== REQUIREMENT A ==
List the variables that the computer models in the passage on astronaut radiation take into consideration.
== REQUIREMENT B ==
Carry on the passage on astronaut radiation, starting after its final sentence.

== SELECTED EXTRACT ==
++++++

14 DAY TRIAL // On Earth we are protected from radiation by the planet's magnetic field and its thick atmosphere, however astronauts in Earth's orbit are not so lucky, and may receive doses of radiation while in space higher than if they were supposed to remain on the surface of the planet. Though not lethal on short periods of time, radiation poisoning could have serious consequences over long periods of time.
ESA researchers are currently developing a method to predict the radiation doses received by astronauts while on-board the newly installed European module Columbus, with the help of computer models that take into consideration variables, such as the amount of radiation outside the space station, the radiation retained by the protective layers of the station, and the exact amount of radiation that escapes the protection layers to enter human body, information essential for future missions to the Moon and the planets in the solar system.
The study was initiated by Christer Fuglesang, ESA astronaut and part of the crew on-board the ISS during December 2006, who provided a clear example of radiation interaction with the human body. During his stay on the ISS, he experienced what is known as radiation ionization, which could be directly observed, while closing your eyes, through the appearance of bursts of flashes. What happens is that elementary particles interact with the human eye and determine the emission of photon particles of light.

++++++

== EXTRACTED ENTRIES ==
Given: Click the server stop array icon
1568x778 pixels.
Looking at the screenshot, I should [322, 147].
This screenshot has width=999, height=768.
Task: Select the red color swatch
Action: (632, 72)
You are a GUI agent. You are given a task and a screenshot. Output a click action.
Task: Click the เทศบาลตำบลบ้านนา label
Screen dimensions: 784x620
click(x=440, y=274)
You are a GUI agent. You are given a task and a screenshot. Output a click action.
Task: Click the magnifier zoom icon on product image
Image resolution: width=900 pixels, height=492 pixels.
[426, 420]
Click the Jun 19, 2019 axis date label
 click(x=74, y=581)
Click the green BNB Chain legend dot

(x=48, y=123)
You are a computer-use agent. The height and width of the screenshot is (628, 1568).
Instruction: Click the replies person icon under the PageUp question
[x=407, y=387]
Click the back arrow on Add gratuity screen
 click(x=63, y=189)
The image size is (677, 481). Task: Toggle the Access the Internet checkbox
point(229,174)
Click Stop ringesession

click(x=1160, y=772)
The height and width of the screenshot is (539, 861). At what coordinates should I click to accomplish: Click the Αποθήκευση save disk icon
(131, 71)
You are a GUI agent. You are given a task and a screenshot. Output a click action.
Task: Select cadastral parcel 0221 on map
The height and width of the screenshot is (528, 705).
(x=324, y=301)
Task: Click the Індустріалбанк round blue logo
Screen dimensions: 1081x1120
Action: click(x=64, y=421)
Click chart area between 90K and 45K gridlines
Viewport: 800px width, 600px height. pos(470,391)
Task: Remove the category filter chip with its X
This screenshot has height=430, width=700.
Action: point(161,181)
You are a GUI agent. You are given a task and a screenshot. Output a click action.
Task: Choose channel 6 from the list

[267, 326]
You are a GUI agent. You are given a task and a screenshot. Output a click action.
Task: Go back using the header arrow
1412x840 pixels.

++++++

== RESULT A ==
- The amount of radiation outside the space station
- The radiation retained by the protective layers of the station
- The exact amount of radiation that escapes the protection layers to enter the human body

== RESULT B ==
As you probably imagine, the frequency of the flashes is in direct relation with the amount of radiation, thus with the solar activity. To partially avoid the exposure, during sleep time astronauts sleep in the most shielded areas of the space station. With the help of the Dose Estimation by Simulation of the International Space Station Radiation Environment, ESA will be able to predict the radiation doses on-board Columbus, by simulating radiation passing through the wall on the space station and into the human body. The data provided by the computer simulations has been previously used into space physics and medical physics by international collaborations, such as the one involving ESA and CERN.
The most difficult aspect of the whole problem lies in constructing a computer model of the whole space station starting from scratch. ESA's Columbus module represents Europe's contribution to the build of the ISS, and is currently the most complex laboratory launched in space by Europe. Amongst its numerous experiments, lies the DESIRE radiation monitor that will provide with results to be compared with actual measurements.
During quiet solar activity times, Columbus should provide enough shielding against radiation, although the radiation levels would still be at least seven times higher than those on the surface of the Earth. Beyond Earth's orbit, however, is another situation, as spacecrafts would no longer be in the protective care of Earth's magnetic field and will have to be capable of absorbing most of the Galactic Cosmic Rays and energetic particles present in the solar wind.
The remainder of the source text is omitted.